When the plaintiff rested there was nothing before the jury showing any negligence on the part of the defendant which caused the wire to break, and the company was not called upon to prove anything. It did, however, call witnesses, from whose uncontradicted testimony it appeared that the overhead construction at the comer where the wire broke was proper and the one in ordinary use, and that the line had been duly inspected and kept in repair. This having been the situation when the defendant rested, if the plaintiffs had offered nothing in rebuttal, binding instructions to the jury to find for the *580defendant, if asked for, could not have been withheld, unless the trial judge was to permit the jury to guess that the company had been negligent. The plaintiffs were permitted in rebuttal to call an expert, whose testimony ought to have been offered in chief, but the trial judge, in his discretion, permitted him to be called out of order because he had not been in court when the case of plaintiffs was being presented. In the opinion sustaining the verdict stress is laid upon his testimony as supporting the theory of the plaintiffs that one of the guy wires had become loose and fallen across the trolley wire, striking the rail below and establishing a short circuit, which either burned the trolley wire in two, causing it to drop, or weakened it in such a way by burning it that it separated and fell. In view of the admission of this witness and of the uncontradicted testimony in the. casé, his theory does not help the case of the plaintiffs. He admitted that if the wire had been burned, the burn could have been distinguished by the eye from a break. There was no proof by the plaintiffs, nor offer to prove, that the wire had parted as the result of burning, while the uncontradicted testimony on the part of an expert witness, who had examined it immediately after it fell, was that it had not been burned, but had broken. The case of the plaintiffs was, therefore, no stronger after the testimony of their witness, called out of order, than it was when they first rested.

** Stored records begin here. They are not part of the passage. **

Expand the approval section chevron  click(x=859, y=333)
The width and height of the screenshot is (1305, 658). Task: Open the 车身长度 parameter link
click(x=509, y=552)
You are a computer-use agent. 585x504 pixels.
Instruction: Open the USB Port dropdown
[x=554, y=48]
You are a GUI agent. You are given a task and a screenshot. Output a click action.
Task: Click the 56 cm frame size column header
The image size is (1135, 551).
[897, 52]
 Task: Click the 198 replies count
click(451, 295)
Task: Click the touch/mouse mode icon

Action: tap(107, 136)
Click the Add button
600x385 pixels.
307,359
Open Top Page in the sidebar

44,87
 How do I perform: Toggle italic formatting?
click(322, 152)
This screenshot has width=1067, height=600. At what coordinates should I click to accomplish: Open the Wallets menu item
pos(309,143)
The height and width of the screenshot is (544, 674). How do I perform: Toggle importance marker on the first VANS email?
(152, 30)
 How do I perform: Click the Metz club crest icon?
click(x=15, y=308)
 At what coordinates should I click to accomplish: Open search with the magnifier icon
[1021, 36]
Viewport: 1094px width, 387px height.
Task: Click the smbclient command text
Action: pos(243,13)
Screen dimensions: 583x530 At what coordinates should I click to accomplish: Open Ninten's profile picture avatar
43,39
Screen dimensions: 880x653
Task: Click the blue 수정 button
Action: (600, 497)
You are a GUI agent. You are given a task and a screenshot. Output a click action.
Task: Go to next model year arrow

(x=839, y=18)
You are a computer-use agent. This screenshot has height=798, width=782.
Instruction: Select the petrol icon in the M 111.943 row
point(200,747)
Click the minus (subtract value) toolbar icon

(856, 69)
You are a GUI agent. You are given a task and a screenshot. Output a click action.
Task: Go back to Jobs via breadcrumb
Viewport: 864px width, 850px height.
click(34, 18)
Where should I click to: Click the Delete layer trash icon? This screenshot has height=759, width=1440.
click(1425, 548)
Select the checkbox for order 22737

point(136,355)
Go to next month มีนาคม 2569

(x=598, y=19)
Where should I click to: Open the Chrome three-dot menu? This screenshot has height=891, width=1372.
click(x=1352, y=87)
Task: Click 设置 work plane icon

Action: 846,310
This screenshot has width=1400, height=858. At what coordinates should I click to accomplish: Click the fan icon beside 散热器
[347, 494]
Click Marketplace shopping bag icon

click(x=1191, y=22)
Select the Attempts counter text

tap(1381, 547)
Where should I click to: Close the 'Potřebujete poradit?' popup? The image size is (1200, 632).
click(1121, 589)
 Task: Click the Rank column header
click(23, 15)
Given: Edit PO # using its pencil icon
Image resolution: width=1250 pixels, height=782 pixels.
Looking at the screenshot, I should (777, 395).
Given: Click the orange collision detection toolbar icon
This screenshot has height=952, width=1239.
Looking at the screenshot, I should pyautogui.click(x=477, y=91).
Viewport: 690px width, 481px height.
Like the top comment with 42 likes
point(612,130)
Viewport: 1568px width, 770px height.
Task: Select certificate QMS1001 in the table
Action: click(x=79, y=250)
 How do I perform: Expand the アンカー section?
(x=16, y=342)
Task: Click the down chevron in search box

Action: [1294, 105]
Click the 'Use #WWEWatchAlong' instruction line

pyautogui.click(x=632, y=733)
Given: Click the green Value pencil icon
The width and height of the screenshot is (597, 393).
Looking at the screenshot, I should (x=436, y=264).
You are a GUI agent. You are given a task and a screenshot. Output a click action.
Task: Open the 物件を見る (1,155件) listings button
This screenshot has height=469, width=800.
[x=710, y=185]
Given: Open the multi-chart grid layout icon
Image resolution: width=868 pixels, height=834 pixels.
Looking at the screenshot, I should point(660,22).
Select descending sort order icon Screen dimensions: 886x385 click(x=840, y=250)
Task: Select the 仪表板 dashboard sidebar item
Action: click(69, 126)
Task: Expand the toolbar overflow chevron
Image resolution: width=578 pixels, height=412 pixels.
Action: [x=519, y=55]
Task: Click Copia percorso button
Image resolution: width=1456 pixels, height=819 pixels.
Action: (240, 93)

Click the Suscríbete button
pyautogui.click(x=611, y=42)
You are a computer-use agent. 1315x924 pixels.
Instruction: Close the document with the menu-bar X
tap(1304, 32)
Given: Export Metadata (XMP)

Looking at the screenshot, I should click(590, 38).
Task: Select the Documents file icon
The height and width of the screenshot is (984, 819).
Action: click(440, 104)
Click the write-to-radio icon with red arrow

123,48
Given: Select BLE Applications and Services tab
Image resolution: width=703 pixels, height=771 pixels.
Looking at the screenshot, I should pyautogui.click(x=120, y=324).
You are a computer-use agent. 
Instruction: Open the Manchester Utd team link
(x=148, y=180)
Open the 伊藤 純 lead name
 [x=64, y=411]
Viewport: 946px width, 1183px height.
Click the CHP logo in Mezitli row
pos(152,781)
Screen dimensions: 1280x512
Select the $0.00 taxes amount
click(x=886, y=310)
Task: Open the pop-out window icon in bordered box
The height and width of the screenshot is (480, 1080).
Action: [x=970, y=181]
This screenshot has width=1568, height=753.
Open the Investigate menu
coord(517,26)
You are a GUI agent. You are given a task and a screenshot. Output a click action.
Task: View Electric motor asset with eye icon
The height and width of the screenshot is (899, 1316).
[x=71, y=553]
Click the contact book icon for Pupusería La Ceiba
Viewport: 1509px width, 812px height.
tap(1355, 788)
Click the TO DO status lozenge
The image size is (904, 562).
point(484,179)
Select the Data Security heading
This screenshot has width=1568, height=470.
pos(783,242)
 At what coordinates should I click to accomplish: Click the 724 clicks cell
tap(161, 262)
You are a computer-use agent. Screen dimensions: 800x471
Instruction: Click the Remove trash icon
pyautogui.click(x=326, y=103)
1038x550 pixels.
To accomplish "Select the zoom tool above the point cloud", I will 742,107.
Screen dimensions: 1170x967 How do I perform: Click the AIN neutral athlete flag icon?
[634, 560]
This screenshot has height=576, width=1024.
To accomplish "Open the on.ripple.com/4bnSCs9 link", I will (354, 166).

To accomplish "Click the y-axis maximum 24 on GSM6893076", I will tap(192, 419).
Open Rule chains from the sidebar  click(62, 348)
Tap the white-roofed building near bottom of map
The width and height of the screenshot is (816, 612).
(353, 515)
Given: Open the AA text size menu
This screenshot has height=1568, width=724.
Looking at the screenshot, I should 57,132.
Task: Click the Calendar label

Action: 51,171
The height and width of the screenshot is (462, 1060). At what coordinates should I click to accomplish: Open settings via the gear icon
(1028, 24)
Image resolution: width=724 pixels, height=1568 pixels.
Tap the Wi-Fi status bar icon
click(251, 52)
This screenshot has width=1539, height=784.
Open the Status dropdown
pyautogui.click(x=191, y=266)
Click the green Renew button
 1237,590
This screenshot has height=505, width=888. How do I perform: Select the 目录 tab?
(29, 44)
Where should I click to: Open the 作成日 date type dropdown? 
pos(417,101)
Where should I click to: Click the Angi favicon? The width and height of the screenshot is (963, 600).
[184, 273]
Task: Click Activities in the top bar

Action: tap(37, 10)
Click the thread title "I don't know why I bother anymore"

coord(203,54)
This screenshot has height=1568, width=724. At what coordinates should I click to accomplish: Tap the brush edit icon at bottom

While the trial judge correctly instructed the jury that the burden of proof was upon the plaintiffs to show negligence, as the rule res ipsa loquitur did not apply, it is evident that he unconsciously recognized that rule, for he permitted the jury to guess that the fall of the wire was due to its having been improperly and negligently fastened by the defendant. This was not permitted in either Shafer v. Lacock et al., 168 Pa. 497, or McCoy v. Ohio Valley Gas Co., 213 Pa. 367 — the two cases relied upon as authorities for submitting the case to the jury. In the first, the fire which destroyed the house of the *581plaintiff was caused by a spark or sparks from a fire pot used by servants of the defendants in repairing the roof, who, while the fire was in progress, made declarations to the effect that it had been caused by their carelessness; in the second, gas was leaking from the pipe at the point where the explosion occurred, and the company did not check or moderate its flow, although this could have been done. There is no analogy between these cases and the one now before us. Whatever principle or rule may have been recognized in them applied to the facts as established. Here no facts were established which, under any of our cases, would make the defendant liable. The judgments are, therefore, reversed and judgment is now entered for the defendant.